### EXCERPTED PASSAGE ###

OKdo have partnered with Ocean Smile to provide rapid PCB prototyping services to turn your designs into production. A number of services are available, including bare PCB, PCB assembly and SMD stencils, at a low cost, with fast turnaround times.
This guide takes you through the steps to design, manufacture and test a new carrier board for the Raspberry Pi Pico using the bare PCB service. The board provides a mounting point for the Pico with access to the GPIO plus power for peripherals and features a 16-bit MCP23017 port expander with LED indicators for additional input/output.
The whole project was completed using a Raspberry Pi 400 running Kicad PCB design software. Gerber file outputs were uploaded to Ocean Smile who fabricated and shipped the PCBs back in 10 days. Through-hole components were hand soldered to the PCB and the completed board was tested using C code built-in Visual Studio Code.
The PCB design, BOM, MCP23017 library and test code are open source and available on the OKdo GitHub.
The design concept was based on being able to build the Pico into projects that use lots of buttons, switches and 5V servos, so the board could be a carrier for the Pico and a connection point for all these other ancillaries.
Power input in the range 7-12V is dropped to 5V by a linear regulator which powers the Pico and can provide up to 750mA of current to other peripherals through a separate output.
A Microchip MCP23017 16-bit I/O expander is connected to the Pico’s I2C bus giving up to 16 additional input/output connections, 8 of which have LED indicators with current limiting resistors. The MCP23017 has 2 configurable interrupts and the I2C address can be set to allow up to eight devices on the same bus, for further expansion.
The PCB outline is based on a Raspberry Pi footprint so it will fit into many commonly available cases and the Pico I/O pins are accessible on a 40-pin header. We used through-hole components so that they would be easier to solder to a bare PCB.
After considering the features of our design we built a prototype on a breadboard to test out the ideas and provide the blueprint for the PCB schematic.

###

> **SET OF TASKS**
**1.** Summarize the carrier board guide in two sentences.
**2.** From the carrier board guide, write out word for word the part starting at "The whole project" and ending at "the OKdo GitHub.".

### DATA EXTRACT ###

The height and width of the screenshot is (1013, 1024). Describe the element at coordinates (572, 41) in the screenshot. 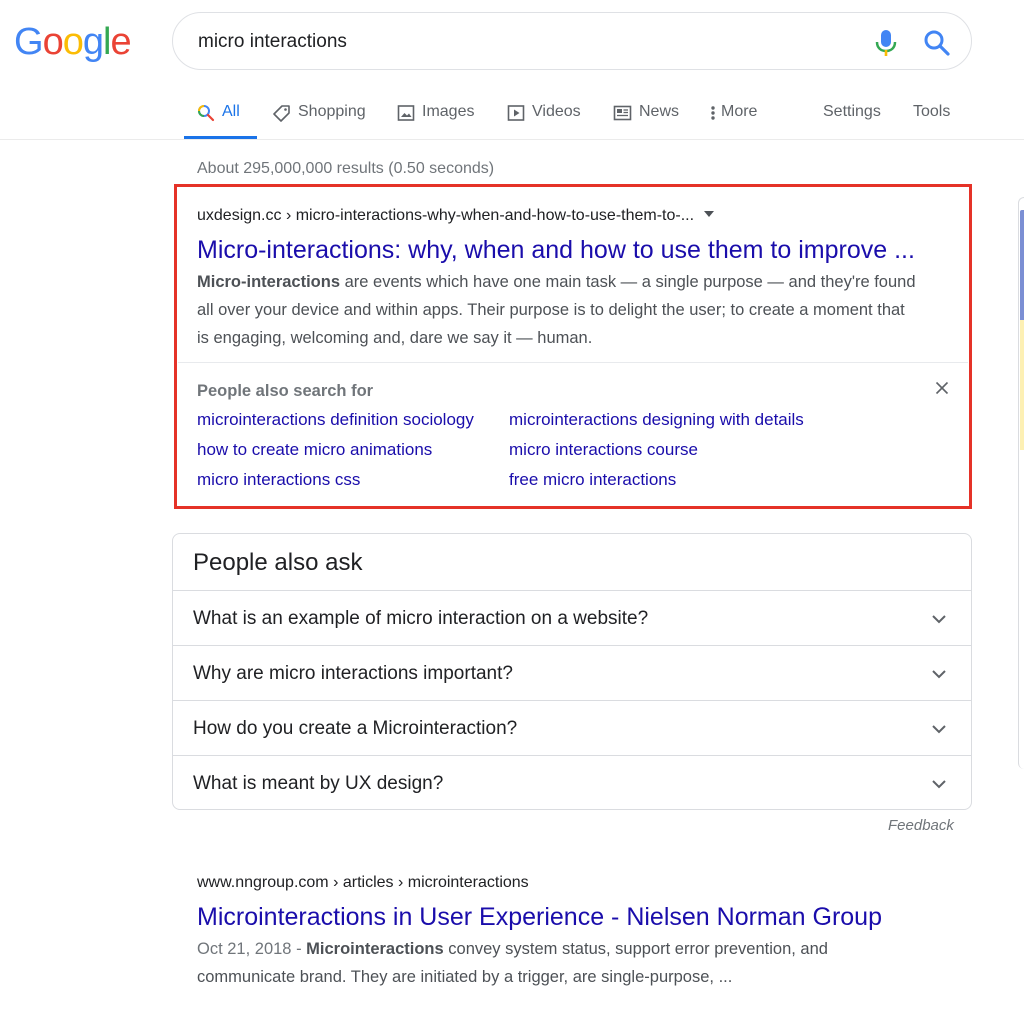

I see `search-box: micro interactions` at that location.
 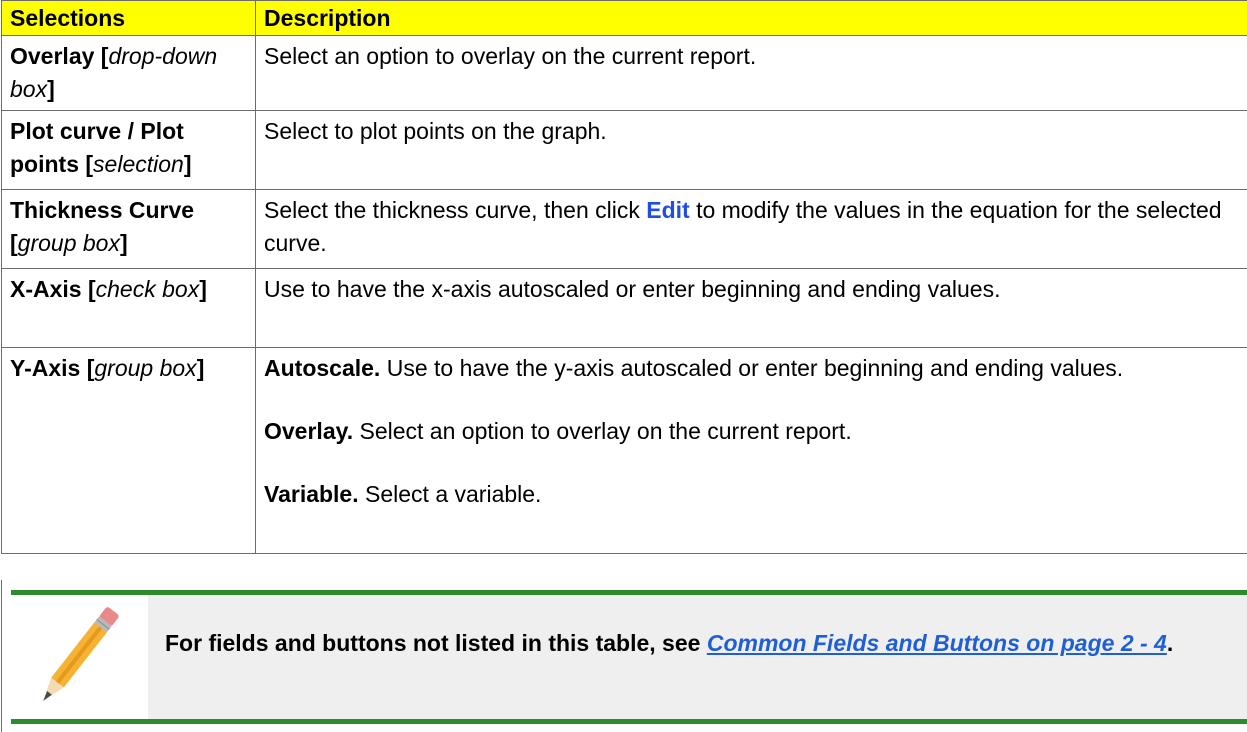 I want to click on table-header-row: Selections Description, so click(x=624, y=18).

###

> **ANSWERS FOR THE TASKS**
**1.** OKdo has partnered with Ocean Smile to offer low-cost PCB prototyping with fast turnaround, and this guide covers designing, manufacturing and testing a Raspberry Pi Pico carrier board using the bare PCB service. The board gives access to the Pico's GPIO, drops a 7-12V input to 5V to power the Pico and other peripherals, and adds an MCP23017 16-bit port expander with LED indicators for additional input/output.

**2.**
The whole project was completed using a Raspberry Pi 400 running Kicad PCB design software. Gerber file outputs were uploaded to Ocean Smile who fabricated and shipped the PCBs back in 10 days. Through-hole components were hand soldered to the PCB and the completed board was tested using C code built-in Visual Studio Code.
The PCB design, BOM, MCP23017 library and test code are open source and available on the OKdo GitHub.